The trend is also reflected in the rising amount of electricity that generators here pledge to make available in the future, including from plants not yet in service, in exchange for up-front "capacity" payments.

In each of the past four years, Connecticut generators have pledged more output than in any other year since ISO-NE started running capacity auctions in 2007, ISO-NE data show.

The growth has been fueled in part by new plants like Towantic and Bridgeport Harbor, in addition to higher output from existing generators.

Dolan says Connecticut's development activity is not entirely unique.

"We're seeing this across the New England electricity market," he said. "Broadly speaking, we are looking at 4,200 megawatts that are going away and being replaced by a comparable number coming into the system."

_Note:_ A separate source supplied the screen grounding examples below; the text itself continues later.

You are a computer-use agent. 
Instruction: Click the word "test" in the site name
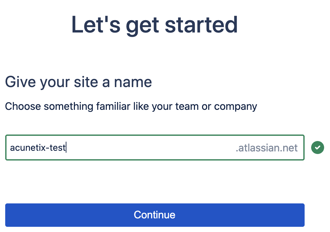(58, 148)
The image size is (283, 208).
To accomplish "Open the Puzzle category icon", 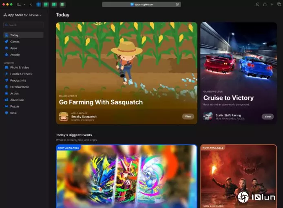I will tap(6, 106).

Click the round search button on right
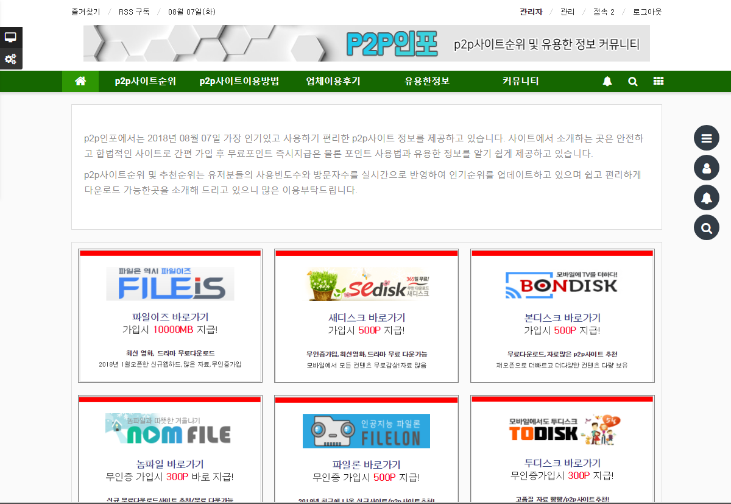707,228
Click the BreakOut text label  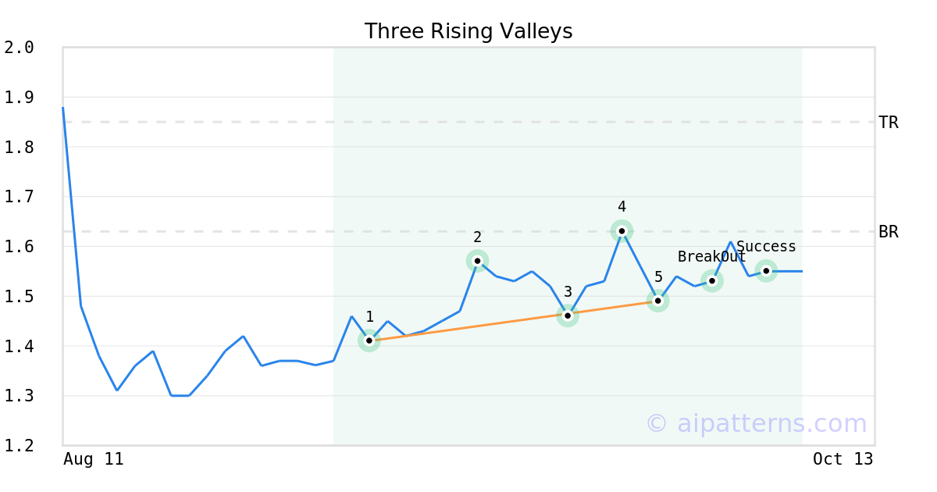(x=711, y=257)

Large, new power plants are significant because they bring tax dollars and jobs. They also replace older, often dirtier generation with more efficient technology, though they still emit carbon dioxide and pollutants.

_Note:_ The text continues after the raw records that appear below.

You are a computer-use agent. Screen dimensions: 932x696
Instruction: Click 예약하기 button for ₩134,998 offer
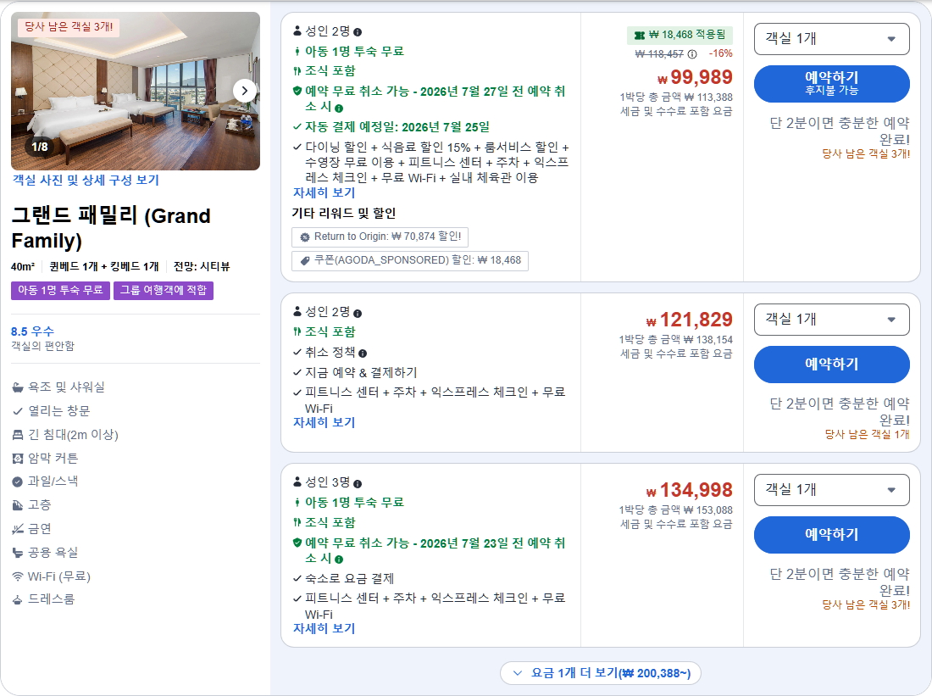pos(831,535)
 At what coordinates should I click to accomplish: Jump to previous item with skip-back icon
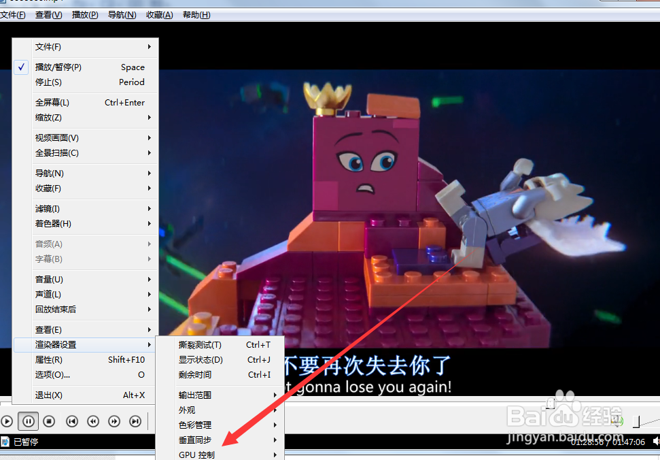pyautogui.click(x=71, y=421)
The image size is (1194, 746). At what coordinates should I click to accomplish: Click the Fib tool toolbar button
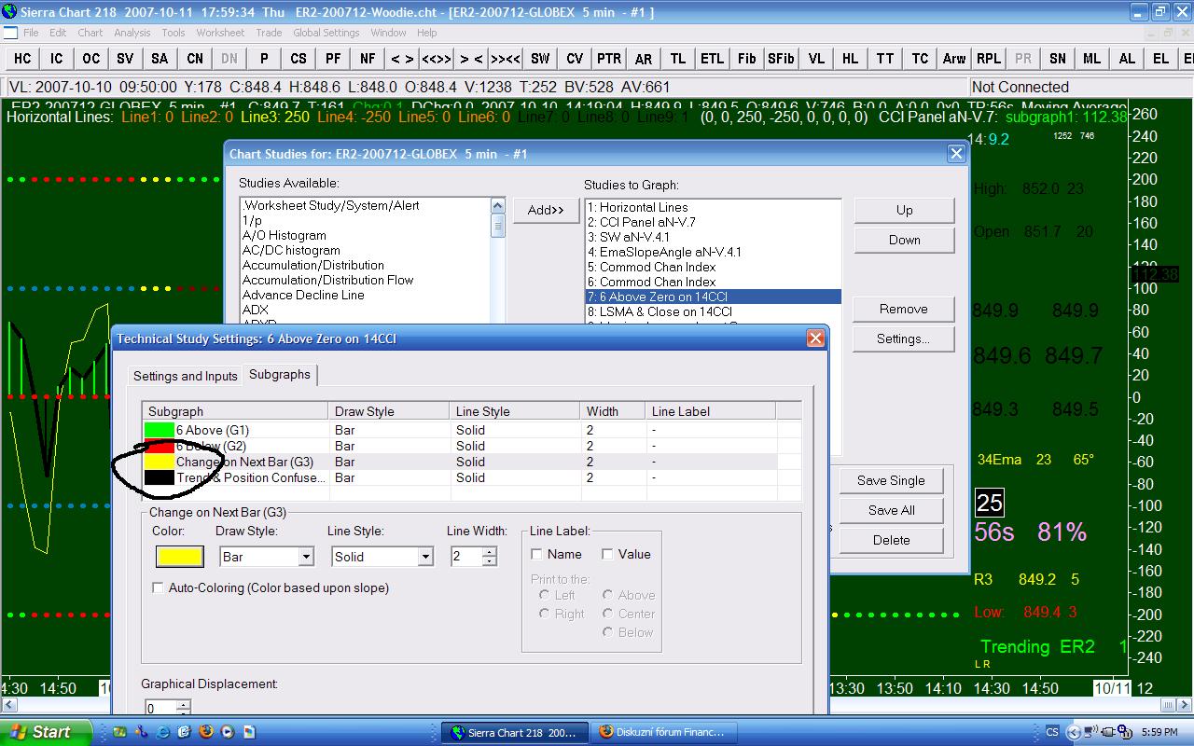coord(746,58)
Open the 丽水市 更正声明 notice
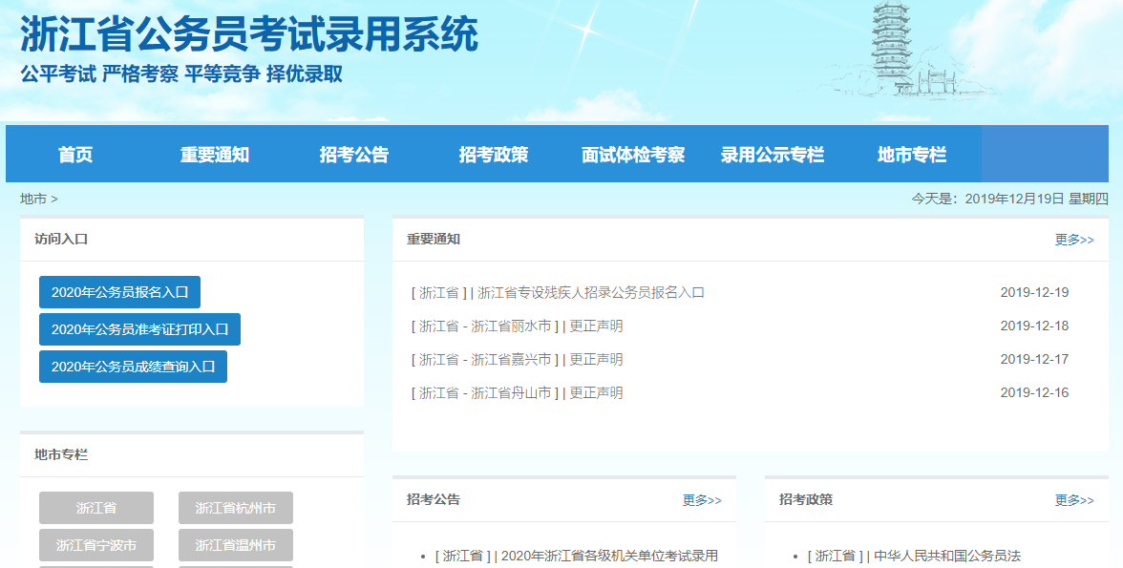Image resolution: width=1123 pixels, height=568 pixels. [596, 326]
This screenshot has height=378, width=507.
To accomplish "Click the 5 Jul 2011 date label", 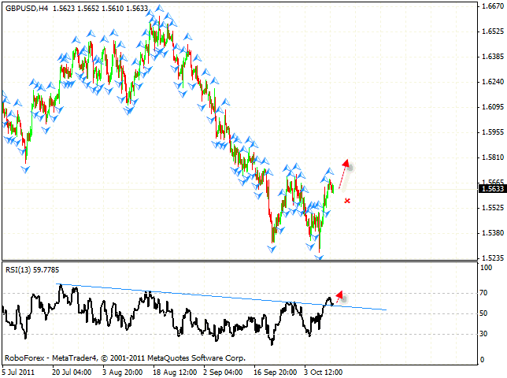I will (x=19, y=369).
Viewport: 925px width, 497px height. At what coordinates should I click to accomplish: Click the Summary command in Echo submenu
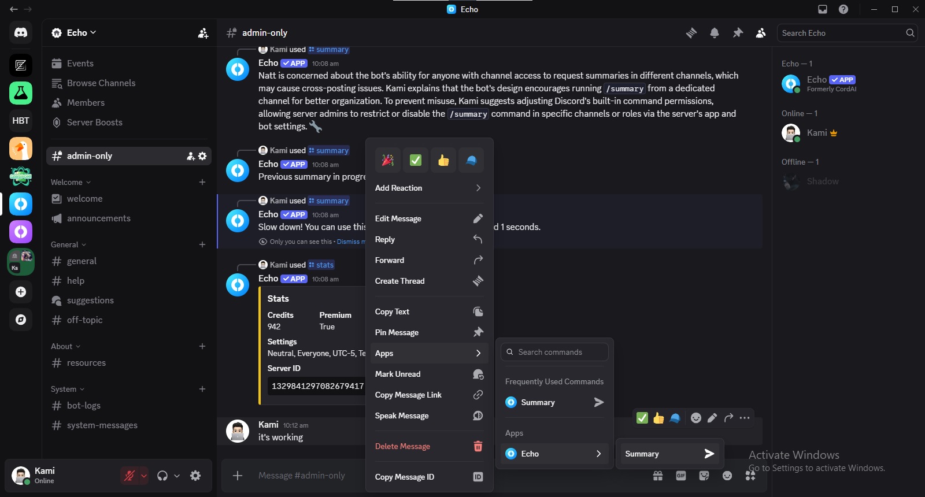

Of course, shepherding new generators through the planning and approval process takes years and is never guaranteed. Power plants often face fierce opposition from residents concerned about air pollution and property values. Developers also face competition from an increasing amount of renewable energy in the region.

Planning for retirement

Besides wear and tear from age, many of the power plants that are being shuttered can no longer compete with cheap natural gas that has become abundantly available as a result of the shale boom in several U.S. regions outside of New England, according to the U.S. Department of Energy.

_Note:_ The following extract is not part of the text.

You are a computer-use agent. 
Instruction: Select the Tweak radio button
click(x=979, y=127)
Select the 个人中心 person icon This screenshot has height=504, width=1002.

In recent years, New England has seen the retirement of the massive 1,535-megawatt Brayton Point and 749-megawatt Salem Harbor coal and oil plants in eastern Massachusetts, as well as the Vermont Yankee nuclear plant.

In Connecticut, NRG announced in 2013 that it would shutter its oil-fired, 342-megawatt Norwalk Harbor Station plant, and ISO-NE currently deems another 1,658 megawatts worth of fossil fuel generation in Connecticut to be "at risk" for retirement in the coming years — plants that were built between the 1950s and 1970s.

Other major retirements in the region include the 680-megawatt Pilgrim Nuclear Power Station in 2019 and the 2,000-megawatt Mystic Generating Station in 2022, both in Massachusetts.

A developer's outlook

Competitive Power Ventures, which managed the Towantic project, hasn't announced any more New England power plants, but President Sherman Knight said the market is strong.

"We're always looking at New England," said Knight, whose company has five other natural gas plants in operation or under development, plus a wind farm in Oklahoma. "I think there's probably additional generation that needs to be built within New England."

Exactly who does it and where remains to be seen.

Knight said some things give him pause, including efforts in some states, including Connecticut, to provide more financial support to nuclear plants through the use of out-of-market, long-term contracts or other structures.

Meanwhile, growth in renewable and clean power is blunting, at least to some extent, the need for new power plants, and there are concerns about New England relying too heavily on natural gas, which currently generates about half of the region's power. That's a potential problem because if there was a major service interruption or swing in prices, ISO-NE would have limited resources or options to respond.

Dolan says it remains an open question how big a role renewables will play in replacing power plants that retire into the next decade.

"We're starting to see a big wave of these resources being contracted for, that will start to enter the market over the next several years," Dolan said. "I think that is going to certainly dampen the amount of new investment [from power plant developers]."